Erfolge die Bewilligung zur Löschung der Vormerkung durch den Rechtsnachfolger des Vormerkungsberechtigten, so sei ein Nachweis der Rechtsnachfolge in Form eines Erbscheins oder eines gültigen Europäischen Nachlasszeugnisses in beglaubigter Abschrift gem. § 35 I 1 GBO erforderlich. Nach dem Ablauf der Gültigkeitsdauer beglaubigter Abschriften von regelmäßig sechs Monaten müsse die beglaubigte Abschrift verlängert oder eine neue beglaubigte Abschrift beantragt werden.

Die dem Grundbuchamt vorgelegten beglaubigten Abschriften des Europäischen Nachlasszeugnisses mit einer Gültigkeit bis zum 14.11.2018 bzw. bis zum 29.12.2018 waren bei Eingang des Antrags noch gültig, verloren ihre Wirksamkeit allerdings noch vor der Eintragung ins Grundbuch.

Einer Ansicht nach ist der Ablauf der Gültigkeitsfrist nach der Antragstellung beim Grundbuchamt mangels Einwirkungsmöglichkeit des Antragstellers auf die Bearbeitungszeiten als unschädlich anzusehen. Das KG schließt sich hingegen einer anderen Ansicht an, wonach für die Gültigkeitsdauer der beglaubigten Abschriften der Zeitpunkt der Eintragung im Grundbuch maßgeblich ist. Das Europäische Nachlasszeugnis stelle ein dem Erbschein gleichgestelltes Beweismittel im Grundbuchverfahren dar, welches seine Beweiskraft zum Schutz des Rechtverkehrs nach Ablauf der Gültigkeitsfrist von sechs Monaten verliere. Insoweit fehle es an einer entsprechenden Beweiswirkung unabhängig davon, ob der Fristablauf vor oder nach der Antragstellung beim Grundbuchamt erfolge. Vielmehr sei die Frist mangels einer vorgesehenen Einziehung des Nachlasszeugnisses bewusst kurz bemessen worden, um die Kontrolle über die von der Ausstellungsbehörde ausgestellten beglaubigten Abschriften gewährleisten zu können. An dem Bedürfnis der Gültigkeit des Nachlasszeugnisses bis zum Zeitpunkt der Eintragung im Grundbuch ändere auch die fehlende Einwirkungsmöglichkeit des Antragstellers auf die Dauer des Eintragungsvorgangs nichts. Zudem würden auch die Wertungen des § 878 BGB nicht übergangen, da der Wirksamkeit der Verfügungserklärung nicht solche Verfügungsbeschränkungen entgegenstünden, deren Eintritt erst nach Antragstellung erfolgt sei.

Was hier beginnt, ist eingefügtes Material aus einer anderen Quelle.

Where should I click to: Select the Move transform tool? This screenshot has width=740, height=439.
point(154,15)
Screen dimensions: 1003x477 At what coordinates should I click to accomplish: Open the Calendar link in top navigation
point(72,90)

Folglich bedürfe es im vorliegenden Fall mangels eines gültigen Nachlasszeugnisses zum Zeitpunkt der Eintragung ins Grundbuch einer Verlängerung der Gültigkeitsfrist oder alternativ der Ausstellung einer neuen beglaubigten Abschrift durch die Ausstellungsbehörde.

Praxishinweis | KG 1 W 161/19

Aufgrund der teils langen Dauer eines Eintragungsverfahrens ist bei der Beantragung einer Grundbuchänderung unter Vorlage einer beglaubigten Abschrift des Europäischen Nachlasszeugnisses als Nachweis der Bewilligungsbefugnis eines Erben insbesondere auf die hinreichende Gültigkeitsfrist der Abschrift zu achten, um ein etwaiges Eintragungshindernis zu vermeiden.